One M+ WI-Fi and 3G iPads sold in only a couple of weeks. Not too shabby. And that’s only in the U.S. If their suppliers could get touch screen production yields above miserable to slightly painful, more of the oversized iPod Touch-like units could be sold. The sale / download of iPad apps amazed even Steve.
While we touch type, the ability to move icons, content, whatever around simply by moving our fingers and hands is awesome…just awesome!! But creating content for us is really where the rubber meets the road. If you’re only going to text or send a few things here / there, the smartphone swish screen is O.K. You know, quick notes, check / answer an email…fine.
The flat keyboard feel of the iPhone / iPad / tablet reminds us of the painful pre-chiclet keyboards. Typing was slow, laborious, awkward. Didn’t like them then, don’t like ‘em now. The keyboard of many of the netbooks is small/cramped but O.K. For writing, note taking, emails, send/receive documents/attachments the netbook works. The keyboard of a real notebook / laptop is comfortable. Plus, you can have the speed, power and storage capacity (500GB) to have all of your audio, photo, video, document, ppt, materials with you. Of course, our son says he also has that when he packs up his netbook, iPad, iPhone. Sure, for crying out loud!
He’s also packing two 500GB USB HDs in that backpack…just in case. Every one of his computing / communications devices is different. Every one has a different set of tools, applications. Every one works beautifully in its individual walled garden.
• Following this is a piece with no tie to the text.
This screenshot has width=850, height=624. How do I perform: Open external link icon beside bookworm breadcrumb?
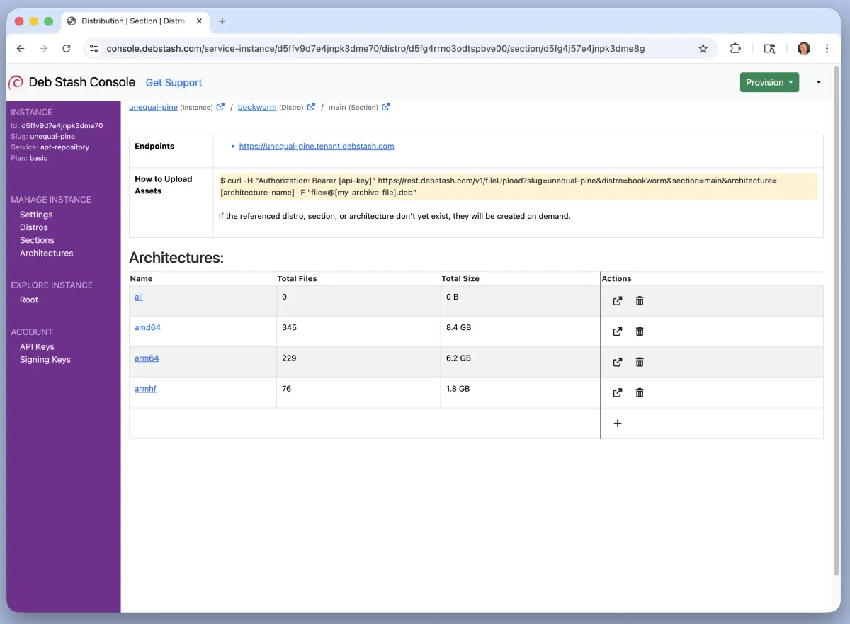(x=311, y=107)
Garden Bound — Application gardens can be beautiful things to behold. Pick the applications that you just have to have, and life is good. You can do “everything” with the device. The only challenge comes when you want to move from one device to another, because no matter how much you try, you can’t do everything with just one device. Most of us use three to four devices every day. Moving from one walled garden to another isn’t fun, isn’t always easy.
People like our kid chose their devices not because of the strength, capabilities or performance of the hardware but on the solutions / applications built for the specific environment. Moving content from one environment – at least for him – is a creative challenge, a game (the kid is not well!!). Watching the kids do so much with their devices, the wife has said she’s ready to make a bold move and enhance her computing, communications capabilities with a new something. She scoured the Web. Spent evenings and weekends in stores. About the time she’s ready to lay down our credit card, someone introduced something new.
Just Do It – In today’s device / applications-rich world, there’s no such thing as the right device / apps decision. Just pick the one / ones that you like best and be happy with your decision. Don’t worry, someone will tell you you’re wrong…get over it! Married guys know what Connery meant when he exclaimed, “Woman, must everything be a full-scale debate with you? Just do it! “
They’re All Good. There’s no one right piece of hardware, one device. As Otellini (Intel’s CEO) said, the proliferation of new devices doesn’t produce an either/or sale. Instead of taking sales from other portable devices, we see the new units expanding the total market.
Healthy Choices – Every time a new device category is introduced or a new device family is introduced, someone says boy that’s going to kill XYZ. New devices just seem to expand the total market because one unit leads to another, leads to another, leads to… So it goes in the increasingly connected world. Source — IDC
Pick the applications you want and back your way into the walled garden. If the solution doesn’t meet your needs / expectations, you’ll know the way out. Go to the store and buy into someone else’s walled garden.